Nous devons instaurer un « cordon sanitaire » entre les administrations publiques sensibles et les acteurs privés étrangers dominants.
Alors que, pour la seconde fois, la commission de déontologie compétente va se pencher le 14 février prochain sur la situation de Benoît LOUTREL, directeur général de l’Autorité de régulation des communications électroniques et des postes (ARCEP), qui souhaite rejoindre Google France, je réitère mes fortes préoccupations exprimées dès l’annonce de ce départ il y a trois semaines.
En effet, les arguments avancés par la direction de l’Arcep pour tenter de justifier un tel départ sont des plus faibles. Les enjeux soulevés par le Numérique sont transversaux, ce dernier bouleverse tous les secteurs d’activité. Aussi l’argument selon lequel l’Arcep ne régule pas le secteur des services en ligne n’est pas pertinent. A fortiori quand il s’agit d’une entreprise comme Google, qui au-delà de son moteur de recherche ne cesse de se développer une multitude de services connexes, notamment dans celui des Télécoms.
Comment les acteurs français et européens de l’écosystème numérique peuvent-ils désormais accorder leur confiance à l’Arcep quand son Président, qui a explicitement manifesté son intention de réguler des services en ligne, voit ses plus proches collaborateurs être embauchés, sans laps de temps « de réserve », par un acteur numérique privé en position dominante ? Se posent forcément les questions de la confidentialité des informations échangées et de la responsabilité et de l’impartialité même de cette autorité.
Finalement, c’est une sorte de « cordon sanitaire » qu’il faudrait mettre en place entre les administrations publiques sensibles et les acteurs privés étrangers dominants. Il faut enfin aller au-delà des intérêts privés sur ces questions qui touchent aux intérêts supérieurs de la Nation et à notre souveraineté. Qui plus est dans le contexte international très troublé que nous connaissons…
Le Sénat a, pour sa part, récemment souhaité prévenir ce type de situation en adoptant la Proposition de loi portant statut général des autorités administratives indépendantes et des autorités publiques indépendantes, un texte déposé à l’initiative du Sénateur Jacques MEZARD. Le Sénat souhaitait ainsi interdire à un membre d’une autorité administrative ou publique indépendante d’exercer parallèlement une activité dans le secteur régulé par l’autorité au sein de laquelle il siège.
Je déplore que, sur ce point, l’Assemblée nationale ait supprimé ces nouvelles règles au motif qu’elles étaient « inutilement contraignantes » et privaient les autorités de la possibilité de bénéficier de « l’expertise de membres » sur les secteurs régulés.

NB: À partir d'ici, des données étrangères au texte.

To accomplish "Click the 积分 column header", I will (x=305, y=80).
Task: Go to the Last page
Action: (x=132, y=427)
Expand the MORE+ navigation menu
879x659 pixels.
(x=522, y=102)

En deuxième lecture, le Sénat avait alors proposé une restriction uniquement pour l’avenir en proscrivant à un membre d’une telle une autorité d’accepter des fonctions dirigeantes au sein d’une entreprise distincte ou une nouvelle activité professionnelle « en lien direct avec le secteur dont l’autorité dont il est membre assure le contrôle ». En deuxième lecture, cette proposition a malheureusement été une nouvelle fois écartée par l’Assemblée nationale.
J’estime que ce départ de M. LOUTREL est un cas particulièrement emblématique d’un mouvement de fond. La porosité entre secteurs public et privé en position dominante va s’accélérer : nous devons être vigilants. Je le serai pour ma part, dans l’attente de la décision de la commission de déontologie.